Dehydration Impairs Physical Growth and Cognitive Development in Young Mice

Round 1

Reviewer 1 Report

Dear Authors,

I commend you on the well designed and written scientific paper. 

The abstract is well written and concise with key words provided.

The rationale for the study was given in the introduction, with broad and balanced research as background. The link between dehydration and cognition is under researched, so the use of controlled experimentation is great.

You have also looked at the same concept using different approaches, which is great. 

The method is detailed and authors have used standard methods. 

Authors need to be cautious in extrapolating the results of this study directly to humans. You can have a look at the reference AKHTAR (2015)  The Flaws and Human Harms of Animal Experimentation. Cambridge Quarterly of Healthcare Ethics 24: 407–419 . 

This should be discussed as part of the limitations of the study and possibly one or two sentences about future plans will be great. 

Overall, a well written paper.

Author Response

Response to Reviewer 1 Comments

Point 1: Authors need to be cautious in extrapolating the results of this study directly to humans. You can have a look at the reference AKHTAR (2015). The Flaws and Human Harms of Animal Experimentation. Cambridge Quarterly of Healthcare Ethics 24: 407–419.

This should be discussed as part of the limitations of the study and possibly one or two sentences about future plans will be great.

Response 1: We appreciate for this thoughtful suggestion. As suggested, we discussed this in the revised manuscript (L 344-346).

Reviewer 2 Report

Using a mouse model (three-week-old C57BL/6J mice) the authors studied effects of sustained dehydration on certain cognitive development parameters by means of the Barnes maze test. They report that dehydrated mice exhibited a reduced body mass and tail length, and spent four times longer completing the Barnes maze test than control mice. Also, dehydration significantly dysregulated LTP signaling and specifically decreased hippocampal BDNF mRNA expression levels.

Comments

1. 1. Fig. 1E shows that in DEH mice escape latency on the test day tends to be higher, albeit not significantly, compared with escape latency in DEH mice on day 1. However, Fig. 1A shows that escape latency in DEH mice on test day amounts to ca. 60 s as opposed to ca. 80 s on day 1, which would lead to a ca. 25% decrease in the test day/day1 ratio. The authors should explain this discrepancy.
2. 3B shows that sustained dehydration causes a modest, though significant decrease in hippocampal BDNF mRNA expression levels while leaving essentially unaltered hippocampal NGF and NT-3 mRNA expression levels. The authors should show that the alteration of BDNF mRNA levels translates in decreased levels of BDNF protein while leaving unchanged levels of NGF and NT-3. Relying on mRNA levels might not be enough to conclude that dehydration specifically reduces BDNF.

Author Response

Response to Reviewer 2 Comments

Point 1: Fig. 1E shows that in DEH mice escape latency on the test day tends to be higher, albeit not significantly, compared with escape latency in DEH mice on day 1. However, Fig. 1A shows that escape latency in DEH mice on test day amounts to ca. 60 s as opposed to ca. 80 s on day 1, which would lead to a ca. 25% decrease in the test day/day1 ratio. The authors should explain this discrepancy.

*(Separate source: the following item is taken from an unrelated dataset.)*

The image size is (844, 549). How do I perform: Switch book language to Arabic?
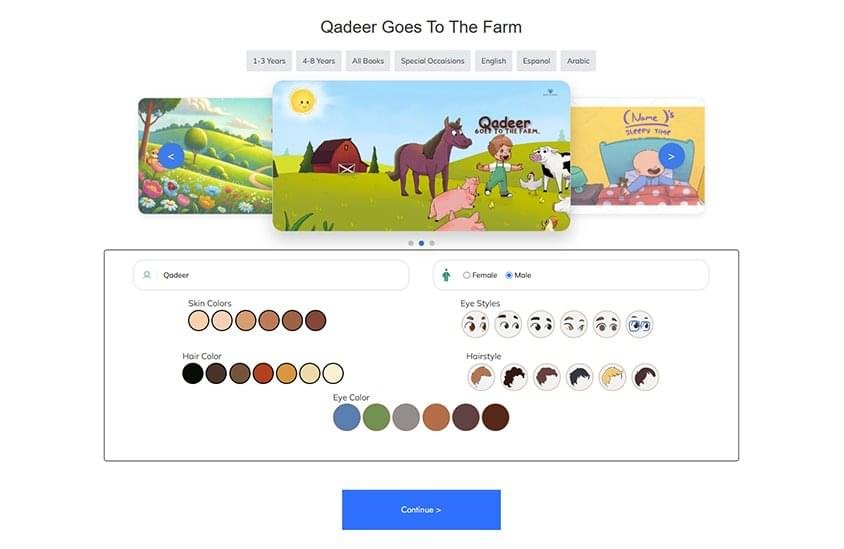coord(578,61)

Response 1: We apologize for the confusion. Fig 1A depicts escape latency (sec) and Fig 1E shows relative latency (%). The relative latency (%) required to identify the escape hole on the test day was normalized by dividing the escape latency (sec) achieved on the test day by that achieved on the first day in each mouse, which means that the relative latency on the first day was 100% in each mouse. For example, one mouse in the DEH group spent 4 sec on day 1 and 130s on day 5 (3250% change on the test day compared to 100% on day 1). We described detailed method to measure the escape latency (sec) and the relative latency (%) in the Method section (L105-109).

Point 2: 3B shows that sustained dehydration causes a modest, though significant decrease in hippocampal BDNF mRNA expression levels while leaving essentially unaltered hippocampal NGF and NT-3 mRNA expression levels. The authors should show that the alteration of BDNF mRNA levels translates in decreased levels of BDNF protein while leaving unchanged levels of NGF and NT-3. Relying on mRNA levels might not be enough to conclude that dehydration specifically reduces BDNF.

Response 2: We agree with the reviewer, however, please understand that the size of hippocampus in a mouse is not large enough to determine both levels of mRNA and protein. In addition to qPCR assay for the gene, we performed RNA-sequencing analysis, which showed that the transcriptional networks of LTP signaling and synaptic plasticity known to be orchestrated by BDNF, are significantly downregulated in the DEH group. We believe this observation that downstream targets of BDNF were dramatically decreased in their expressions might support the reduced activity of BDNF in dehydrated mice.

Round 2

Reviewer 2 Report

The authors have satisfied my previous criticism.